The efforts of Howard Johnson's and others eventually helped make New England clam chowder one of the three most popular soups in America. That's no small feat considering an industry estimate that less than 5 percent of Americans relish the raw taste of the prime ingredient.

Taming the flavor of the bivalve is only part of the battle for better chowder. Bredimus experiments with mixing juices from clam beds that are as much as 400 miles apart.

One day, Bredimus might correct a deficiency in one batch by mixing in quahog juice and clam viscera. Or figure out how to increase the calcium taste-note by adding liquid from the shucking of clams. Soup solids need balancing to be evenly distributed between servings.

"All to get the type of chowder you would get at home," he says.

Yet Bredimus' methods horrify New England seafood purists, because putting clam chowder in a can isn't the same as making it by the beach.

Old salts trace their clam chowder to that served in the mythical Try Pots - the "fishiest of all fishy places" described by Ishmael in Herman Melville's Moby-Dick. It was at this Nantucket inn that one ate clam and fish chowder "till you began to look for fishbones coming through your clothes."

Bredimus' ultimate quest is for the best amino acids, specifically glutamic acid, aspartic acid, glycine, serine and proline. "Those are the ones that contribute to the best-tasting clam chowder," he declares.

"That's an oxymoron. It's never going to be as good as an ordinary family's clam chowder," says Dave Masch as he steams clams on his stove in Cataumet, Cape Cod. Masch is a seafood columnist for On the Water magazine and author of the coming cookbook Cooking the Catch.

He has spent 29 years cooking on a wood stove and can go weeks without a meal that doesn't have a clam in it.

"One thing you don't want to do to any seafood," he says, "is to make it taste less than what it is. There's no great mystery to making clam chowder. Its simplicity is one of its strong points. By making it complex, you might as well be making Tang instead of orange juice."

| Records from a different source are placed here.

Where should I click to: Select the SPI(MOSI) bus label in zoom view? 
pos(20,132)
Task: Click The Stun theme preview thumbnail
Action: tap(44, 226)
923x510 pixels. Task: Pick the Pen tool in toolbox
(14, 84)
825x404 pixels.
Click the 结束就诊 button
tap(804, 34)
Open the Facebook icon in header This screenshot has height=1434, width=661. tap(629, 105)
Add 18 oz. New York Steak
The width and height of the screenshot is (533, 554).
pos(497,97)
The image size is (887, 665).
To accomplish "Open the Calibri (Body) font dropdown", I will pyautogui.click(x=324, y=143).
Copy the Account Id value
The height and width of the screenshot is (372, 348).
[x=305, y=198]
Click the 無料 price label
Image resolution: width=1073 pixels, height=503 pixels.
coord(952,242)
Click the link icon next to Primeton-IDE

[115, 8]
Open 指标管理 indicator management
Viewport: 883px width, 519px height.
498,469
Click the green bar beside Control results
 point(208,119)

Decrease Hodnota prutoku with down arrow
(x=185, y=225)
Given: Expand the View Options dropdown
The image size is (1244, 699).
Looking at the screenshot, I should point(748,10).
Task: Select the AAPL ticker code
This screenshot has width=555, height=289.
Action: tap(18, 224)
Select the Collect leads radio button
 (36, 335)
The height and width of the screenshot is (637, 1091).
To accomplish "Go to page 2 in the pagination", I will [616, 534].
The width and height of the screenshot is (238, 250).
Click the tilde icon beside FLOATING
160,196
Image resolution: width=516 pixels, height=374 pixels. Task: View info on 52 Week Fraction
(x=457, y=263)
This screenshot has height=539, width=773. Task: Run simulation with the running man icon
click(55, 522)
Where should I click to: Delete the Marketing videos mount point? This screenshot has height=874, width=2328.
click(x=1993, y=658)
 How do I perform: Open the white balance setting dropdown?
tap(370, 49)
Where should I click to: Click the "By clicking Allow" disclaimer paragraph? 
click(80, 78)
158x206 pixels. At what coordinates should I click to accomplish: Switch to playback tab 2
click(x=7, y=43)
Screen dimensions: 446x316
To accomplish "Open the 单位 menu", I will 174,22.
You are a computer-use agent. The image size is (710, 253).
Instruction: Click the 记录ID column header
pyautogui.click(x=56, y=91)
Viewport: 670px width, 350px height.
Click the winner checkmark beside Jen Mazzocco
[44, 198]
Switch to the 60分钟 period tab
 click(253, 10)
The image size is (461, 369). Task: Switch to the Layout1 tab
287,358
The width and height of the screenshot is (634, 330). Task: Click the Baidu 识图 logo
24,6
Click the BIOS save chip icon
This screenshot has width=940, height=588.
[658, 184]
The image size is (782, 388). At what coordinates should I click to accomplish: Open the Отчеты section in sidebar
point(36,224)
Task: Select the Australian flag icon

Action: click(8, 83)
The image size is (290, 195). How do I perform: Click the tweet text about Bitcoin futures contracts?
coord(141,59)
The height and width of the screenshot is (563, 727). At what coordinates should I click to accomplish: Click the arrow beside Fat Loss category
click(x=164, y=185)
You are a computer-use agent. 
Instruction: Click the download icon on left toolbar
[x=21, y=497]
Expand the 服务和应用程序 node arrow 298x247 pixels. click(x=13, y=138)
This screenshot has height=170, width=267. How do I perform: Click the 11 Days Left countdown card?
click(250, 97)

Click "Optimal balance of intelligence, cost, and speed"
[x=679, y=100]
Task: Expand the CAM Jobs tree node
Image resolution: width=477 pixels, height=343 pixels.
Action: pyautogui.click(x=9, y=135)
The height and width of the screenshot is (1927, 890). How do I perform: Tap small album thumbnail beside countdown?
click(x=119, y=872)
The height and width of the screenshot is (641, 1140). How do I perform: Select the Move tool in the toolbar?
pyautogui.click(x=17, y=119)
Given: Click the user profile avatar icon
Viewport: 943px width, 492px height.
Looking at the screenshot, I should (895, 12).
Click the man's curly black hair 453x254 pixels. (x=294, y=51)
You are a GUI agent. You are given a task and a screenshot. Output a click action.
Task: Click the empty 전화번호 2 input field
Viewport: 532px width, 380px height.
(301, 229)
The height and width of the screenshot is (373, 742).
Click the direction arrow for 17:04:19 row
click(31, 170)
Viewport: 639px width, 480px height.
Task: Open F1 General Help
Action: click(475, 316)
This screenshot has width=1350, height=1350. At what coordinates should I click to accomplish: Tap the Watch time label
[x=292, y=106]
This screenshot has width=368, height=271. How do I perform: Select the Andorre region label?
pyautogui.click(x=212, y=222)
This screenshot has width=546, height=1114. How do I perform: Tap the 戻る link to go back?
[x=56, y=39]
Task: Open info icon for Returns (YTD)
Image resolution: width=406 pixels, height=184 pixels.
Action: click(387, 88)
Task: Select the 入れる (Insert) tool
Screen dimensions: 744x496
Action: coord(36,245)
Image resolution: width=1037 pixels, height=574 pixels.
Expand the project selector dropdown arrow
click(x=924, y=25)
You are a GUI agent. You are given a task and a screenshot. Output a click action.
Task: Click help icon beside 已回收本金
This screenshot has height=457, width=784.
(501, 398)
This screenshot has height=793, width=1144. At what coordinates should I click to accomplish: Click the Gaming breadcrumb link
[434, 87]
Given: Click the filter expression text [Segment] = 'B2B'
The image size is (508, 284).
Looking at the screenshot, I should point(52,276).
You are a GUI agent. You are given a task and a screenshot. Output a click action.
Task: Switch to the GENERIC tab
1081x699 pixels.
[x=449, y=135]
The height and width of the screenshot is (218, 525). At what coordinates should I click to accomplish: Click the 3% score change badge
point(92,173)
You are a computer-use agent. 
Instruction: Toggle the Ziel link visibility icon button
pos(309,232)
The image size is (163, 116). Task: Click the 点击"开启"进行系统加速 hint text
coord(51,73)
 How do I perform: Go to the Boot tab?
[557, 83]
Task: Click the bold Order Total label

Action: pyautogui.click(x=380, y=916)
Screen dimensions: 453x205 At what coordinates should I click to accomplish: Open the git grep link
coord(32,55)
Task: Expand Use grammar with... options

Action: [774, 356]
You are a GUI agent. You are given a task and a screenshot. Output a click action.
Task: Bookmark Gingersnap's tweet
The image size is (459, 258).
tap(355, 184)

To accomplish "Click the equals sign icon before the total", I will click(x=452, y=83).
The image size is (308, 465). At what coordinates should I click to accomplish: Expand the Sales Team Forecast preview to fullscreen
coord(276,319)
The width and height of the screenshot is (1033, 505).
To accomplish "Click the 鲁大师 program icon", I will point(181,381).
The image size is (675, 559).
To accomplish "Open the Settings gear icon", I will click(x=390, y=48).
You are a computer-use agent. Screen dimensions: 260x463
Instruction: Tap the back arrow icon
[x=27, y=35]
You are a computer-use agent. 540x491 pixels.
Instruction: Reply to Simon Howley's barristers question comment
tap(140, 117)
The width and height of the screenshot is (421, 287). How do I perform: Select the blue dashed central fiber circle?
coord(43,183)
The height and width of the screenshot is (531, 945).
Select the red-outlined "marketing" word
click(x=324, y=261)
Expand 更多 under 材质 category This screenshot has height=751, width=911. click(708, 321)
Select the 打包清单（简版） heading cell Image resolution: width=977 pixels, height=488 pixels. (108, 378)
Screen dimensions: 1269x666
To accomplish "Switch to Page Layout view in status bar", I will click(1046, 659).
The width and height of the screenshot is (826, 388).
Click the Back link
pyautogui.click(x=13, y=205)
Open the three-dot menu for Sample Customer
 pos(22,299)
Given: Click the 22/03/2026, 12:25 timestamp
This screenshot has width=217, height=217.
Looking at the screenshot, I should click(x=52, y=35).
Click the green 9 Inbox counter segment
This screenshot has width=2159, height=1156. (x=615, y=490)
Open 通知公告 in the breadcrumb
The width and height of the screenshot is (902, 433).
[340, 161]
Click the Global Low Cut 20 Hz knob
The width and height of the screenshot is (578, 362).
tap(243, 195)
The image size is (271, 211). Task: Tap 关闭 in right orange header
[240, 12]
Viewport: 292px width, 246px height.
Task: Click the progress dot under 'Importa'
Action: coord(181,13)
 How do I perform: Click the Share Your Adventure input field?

The point, says Bredimus, "isn't to make it better. It's to make it repeatable."

And so on. Bredimus does have to worry about issues, such as consistency, that the home cook doesn't encounter.

"When I have to get 20 million pounds of clams a year, for reasons of health I need to clean the clam up so it's safe, but then I need to add back some flavor notes," he says.

For example, he says, "We take algae out of the clam's gut when we remove it, or we may have a little of the algae in the clam juice. ... You're taking something great and mass producing it and then trying to bring it back to its natural state."

Although Bredimus' knowledge comes from experience, most food chemists today are formally trained.

"It's a must to have a food science degree," says chef John DeShetler, a professor at the Culinary Institute of America. "Years ago, everything could be self-taught. Today they need to work within a research and development kitchen. They need that degree to know what's happening, even if they're cooking for a magazine or doing recipe work for a book."

Likewise food science students are nudged toward internships with chefs. Unlike Bredimus' route - his undergraduate course work was in chemical engineering - many students now enter food science programs with formal cooking training.

Y. Martin Lo, an associate professor of food and bioprocess engineering at the University of Maryland's College of Agriculture and Natural Resources, estimates that one-third of the program's 32 undergraduate students have studied culinary arts or arrange internships with ingredient companies, where they work with chefs.

"It's very new," says Lo, who coordinates internships. "We're seeing more and more interaction between the two groups."

Most major food companies employ chefs who have restaurant or service business experience, says Stone. "One thinks in terms of ingredients and preservation and safety, proper handling; the other is concerned with how they are going to put the ingredients on a plate."

Or in Bredimus' case, a bowl. "I'm not making clam chowder different," he says. "I'm exploring the limits of how good it can be."